Task: The answer must be an exact reprint of the lines from the one with "Instruction: Click the" through the final line of the data, with no pictures included.

= Beginning of Section =

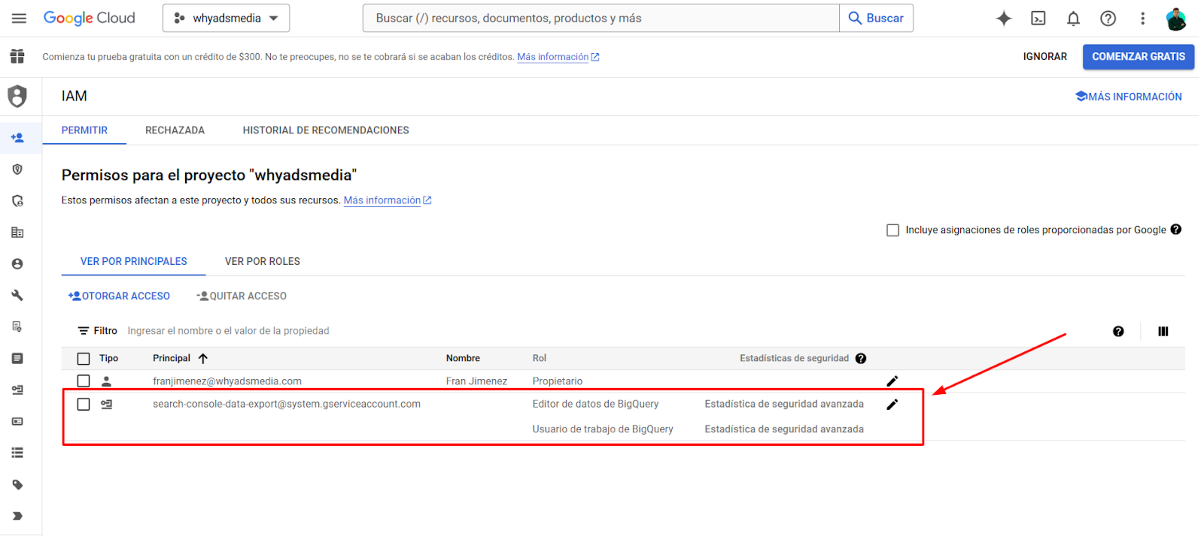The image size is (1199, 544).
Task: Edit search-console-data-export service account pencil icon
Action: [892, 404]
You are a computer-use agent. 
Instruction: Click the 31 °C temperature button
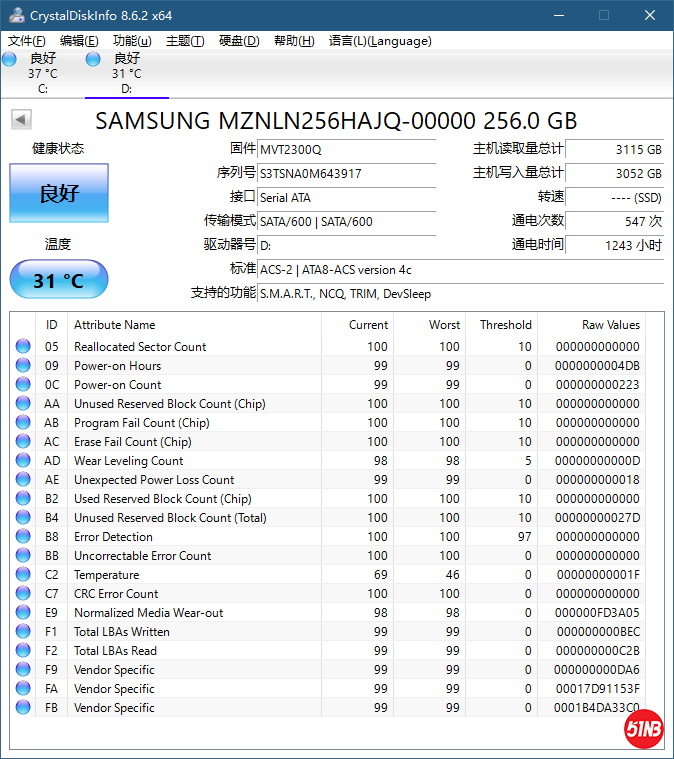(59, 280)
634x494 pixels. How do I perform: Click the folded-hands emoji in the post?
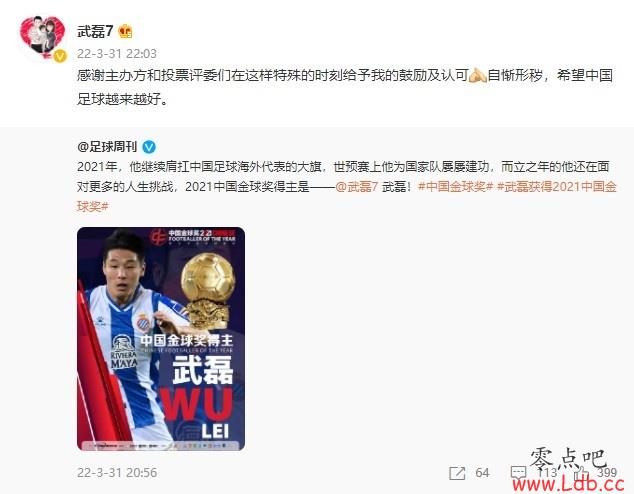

= End of Section =

Solution for this problem:
Instruction: Click the 31 °C temperature button
(59, 280)
634x494 pixels. How do I perform: Click the folded-hands emoji in the post?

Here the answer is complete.